A Disorder that is related to the assigned human cell is called Spinal muscular atrophy. Spinal muscular atrophy is a group of genetic disorders in which a person cannot control the movement of their muscles because there are no nerve cells in the spinal cord and brainstem, which means that the nerve cells are not active cells. This disorder related to skeletal myocyte because the nerve cells are the ones that send the skeletal myocyte signals to activate them to move.

This happens when motor neurons in the spinal cord and the brain stem either do not work or stop working because of changes in genes known as survival motor, which are the motor neurons that are the nerve cells that control movement. There is currently no cure for this type of disorder and there is no way to stop it from happening to others as it is an inherited condition. However, treatment can help a person live a full life. The FDA has approved two medications to treat this disorder. First is nusinersen (Spinraza) and Secondly onasemnogene neparvovec-xioi (Zolgensma), which are both some type of form of gene therapy that affect the genes involved in Spinal Muscular Atrophy.

The genes give your body instructions for making a protein that helps with controlling muscle movement. Some of the common symptoms that come with this disorder are, muscle weakness and twitching, difficulty breathing and swallowing, changes in the shape of the limbs, spine, and chest due to muscle weakness, difficulty standing, walking, and possibly sitting. At birth, infants with Spinal Muscular Atrophy type 1 have weak muscles, minimal muscle tone, and feeding and breathing problems. With type 3, symptoms may not appear until the second year of life. In all of its forms, the main features are muscle weakness and muscle wasting.

These occur because the nerves that control movement, called motor neurons, are unable to give the muscles the signal to contract. The weakness tends to affect the muscles that are closer to the center of the body. Spinal muscular atrophy type II (also called Dubowitz disease) is characterized by muscle weakness that develops in children between ages 6 and 12 months. Children with this type can sit without support, although they may need help getting to a seated position. The most common form is caused by a defect (mutation) in the gene. In 94% of all SMA cases, this mutation involves a deletion in a segment known as exon 7. This area is located in the long arm of chromosome 5. Spinal muscular atrophy has generally been believed to affect as many as 10,000 to 25,000 children and adults in the United States, and therefore it is one of the most common rare diseases. One in 6,000 to one in 10,000 children are born with the disease. One in 40 to one in 50 people (approximately 6 million Americans) are carriers of the SMA gene.

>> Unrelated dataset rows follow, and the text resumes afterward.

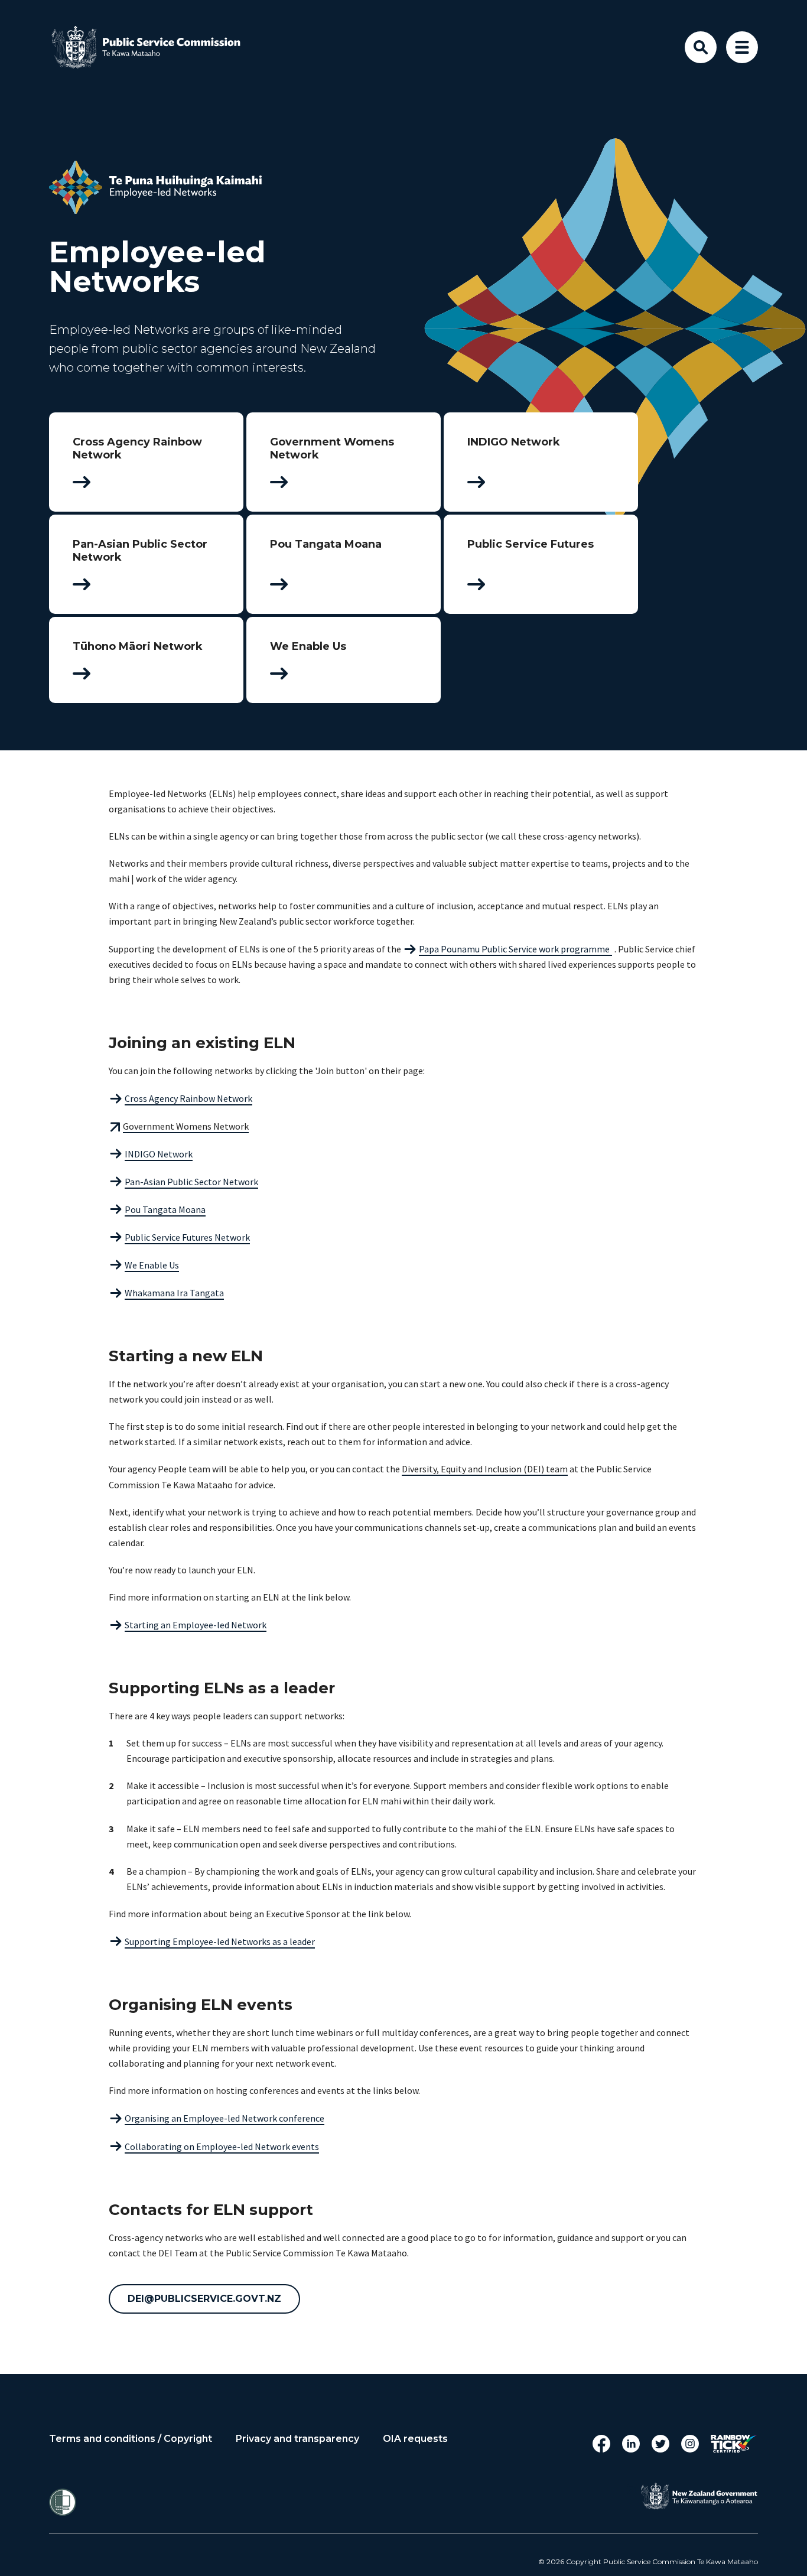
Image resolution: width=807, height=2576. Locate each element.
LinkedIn (631, 2444)
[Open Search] (701, 47)
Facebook (601, 2444)
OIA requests (415, 2439)
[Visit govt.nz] (699, 2496)
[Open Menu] (742, 47)
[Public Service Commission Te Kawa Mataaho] (155, 47)
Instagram (690, 2444)
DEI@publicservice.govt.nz (204, 2298)
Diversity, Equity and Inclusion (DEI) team (485, 1469)
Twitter (660, 2444)
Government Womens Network (186, 1126)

- The Treatment success rates are great, like the gene therapy. This new gene increases survival motor neuron protein levels, which improves motor neuron function and increases the likelihood of survival, but that will have to depend on the type of Spinal muscular atrophy your child has. The greatest effects of nusinersen have been seen in infants with type 1, who participated in the ENDEAR trial. These children were enrolled before 7 months of age. In the trial, study investigators saw infants reaching developmental milestones like head control, rolling over, and sitting and standing. A small number of children were able to walk with support.

Conclusion

From a cell that helps muscle tissue contract when using muscle to a cell that was a part of the creation of diseases is something people wouldn’t expect from a tiny cell. Skeletal myocytes are very interesting cells. For example, the cells lifespan can go up to 10 to 16 years that is a pretty long time for a cell. Also another interesting fact about the cell was that it was activated by a different type of cell (the nerve cell) that send signals to activate it. Even though it may seem that this particular cell doesn’t seem intriguing when compared to red blood cells or skin cells it never ceases to amaze me.